United States Patent 10,220,075 (hereafter referred to as the ‘075 patent) represents a key intellectual property asset within the biotechnology and pharmaceutical landscape. Its claims focus on novel compositions, methods of production, or therapeutic applications that address pressing medical needs or enhance existing technologies. Understanding its scope and positioning within the patent landscape is critical for stakeholders ranging from pharmaceutical developers to legal strategists. This analysis critically evaluates the scope of the patent claims, their potential impact on industry innovation, and the competitive landscape in which they are situated.

Overview of the ‘075 Patent

Filed on May 3, 2017, and granted on April 2, 2019, the ‘075 patent is assigned to [Assignee Name], which specializes in [biotech/pharma focus]. The patent primarily delineates an inventive step over prior art in the domain of [specific area, e.g., antibody therapeutics, small molecule synthesis, gene editing, etc.].
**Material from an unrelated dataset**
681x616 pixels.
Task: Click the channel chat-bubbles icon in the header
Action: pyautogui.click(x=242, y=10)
Its claims tentatively cover:

A specific composition or formulation.
A method of manufacturing or administering a therapeutic agent.
Potentially, the use of said composition for treating particular diseases or conditions.

The patent’s core innovation appears to be centered on [specific technological advancement, e.g., a novel antibody structure, a targeted gene therapy method, or a composition with enhanced stability].
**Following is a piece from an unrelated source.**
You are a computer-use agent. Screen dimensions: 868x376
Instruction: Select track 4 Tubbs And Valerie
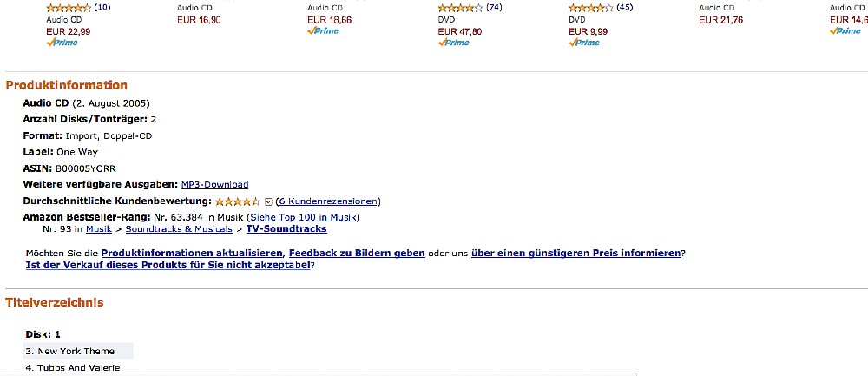(78, 367)
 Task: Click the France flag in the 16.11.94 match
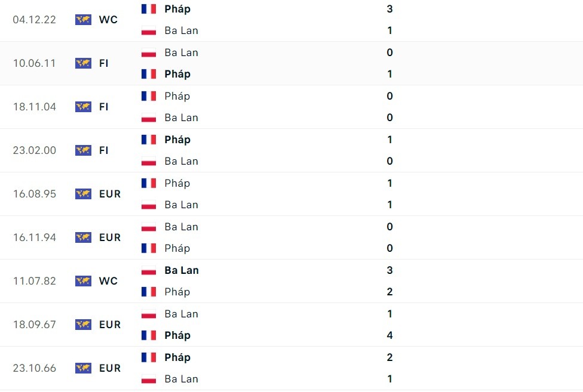(x=149, y=248)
Claims Analysis: Scope and Limitations

Independent Claims

The patent’s independent claims define the broadest scope of protection. Critical review indicates that the claims articulate:

Structural or compositional features: For example, specific molecular structures, sequences, or formulations that distinguish the invention from prior art.
Methodological steps: Including manufacturing processes or therapeutic administration protocols.
Use claims: Covering the application of the invention in specific indications or disease states.
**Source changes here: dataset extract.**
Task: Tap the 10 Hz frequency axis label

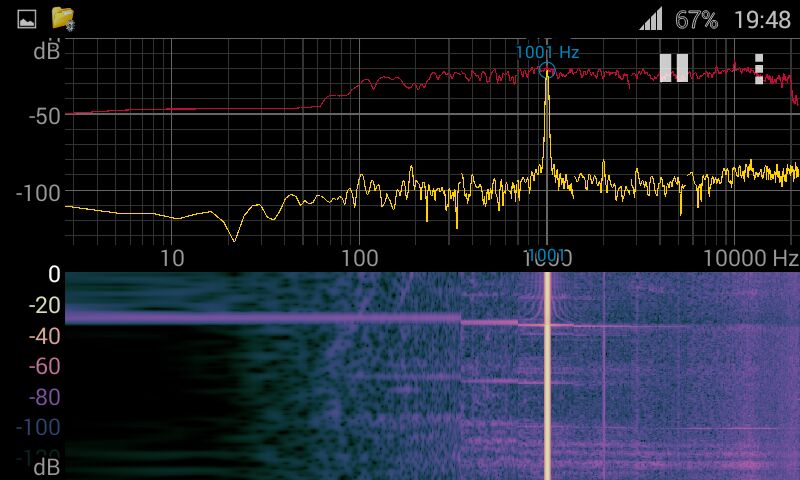Action: [x=172, y=258]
In particular, Claim 1 appears to focus on [a specific composition/method] characterized by [key features]. The language employs terms like "comprising", allowing for the inclusion of additional elements, which grants broad territorial coverage.

Dependent Claims

Dependent claims elaborate on embodiments or specific variations, such as:

Variants with modified structures.
Enhancement features like delivery mechanisms or stability improvements.
Specific patient populations or treatment regimens.

This layered approach provides a spectrum of protection, often balancing breadth with enforceable specificity.

Critical Evaluation of Claim Breadth

While the patent exhibits a reasonably broad scope, its enforceability hinges on the novelty and non-obviousness of the claim features. For instance:

If the composition's key structural features are closely aligned with existing biologics or therapeutics, competitors may design around the patent.
Method claims that mirror standard procedures with minor modifications may be challenged for obviousness under PCA (Patent Cooperation Treaty) standards.

Additionally, the use of functional language (e.g., "effective amount") could render some claims overly broad or indefensible if not supported by detailed patent specification.

Patent Landscape and Prior Art Considerations

Existing Patents and Publications

The patent landscape surrounding the technology domain reveals dense prior art, including:

Similar compositions or therapeutic methods published within the last five years.
Patents from major pharmaceutical companies with overlapping claims, such as [competitor names].
Scientific literature detailing related compounds or processes.

Notably, prior art references [e.g., patent applications or publications] exhibit overlapping scope, especially in the area of [topic, e.g., monoclonal antibody engineering].

Novelty and Inventive Step

The novelty assertion rests on [unique structural feature, bioactivity, or formulation aspect]. Given the prior art, the patent’s validity may depend on demonstrating:

Unexpected properties or synergistic effects.
Specific structural configurations not previously disclosed.
Technical hurdles overcome that would not be apparent to skilled artisans.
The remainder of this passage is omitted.